The deal already has acceptance from 41% percent of Roxar’s shareholders. The acquisition will be financed by Emerson through existing cash balances and is not subject to any financing condition. The voluntary offer is expected to close in April 2009.

Roxar has two distinct lines of business, as a supplier of measurement technologies—especially high-end multi-phase flow meters and also a provider of upstream software, notably with its flagship Irap-Reservoir Modeling System (RMS). If the deal goes ahead, Roxar will become part of Emerson Process Management (EPM).

EPM executive VP Steven Sonnenberg said, ‘With its position in offshore metering and monitoring equipment and well optimization software, Roxar is a strong complement to Emerson. Our oil and gas customers will benefit from the more complete product and service offering that will result from this strategic combination.’

Two companies who are likely to do well from the deal are FMC Technologies and Kongsberg which acquired 25 and 28 million of Roxar’s shares respectively last November. Both currently hold about 10% of the company.

Comment—The ‘digital oilfield’ lies at the intersection of upstream engineering and process control. When we interviewed Roxar’s erstwhile president and CEO Sandy Esslemont back in 2004 he said, ‘We are a product company, not a service company like Schlumberger.’

Well this will change if Roxar, with 2008 revenues of $193 million becomes part of Emerson with fiscal 2008 sales of $24.8 billion!

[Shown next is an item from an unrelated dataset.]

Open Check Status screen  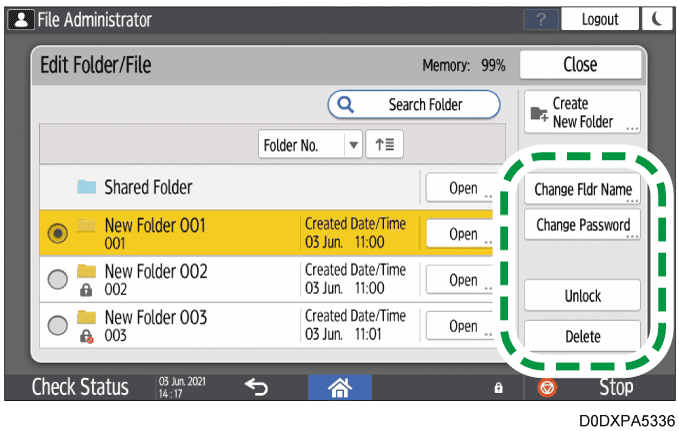click(80, 387)
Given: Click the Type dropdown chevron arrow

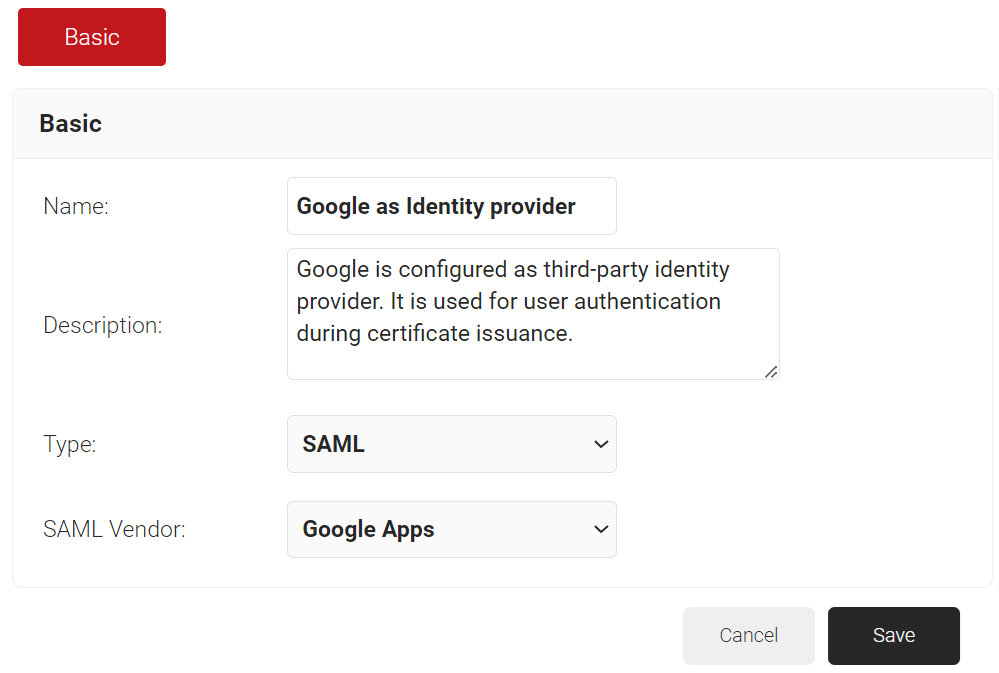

We asked Emerson what it was planning for Roxar’s software division but it declined to add to its public statements. It could be that Emerson is simply buying Roxar for its metering business (73% of 2008 revenues).

But if, as the press release seems to imply, Emerson is planning to integrate RMS with its PlantWeb platform, then we may be witnessing the birth of a third major contender in the upstream service sector as the ‘digital plant’ meets the ‘digital oilfield.’ Delivering on this kind of a vision will likely require a few more acquisitions!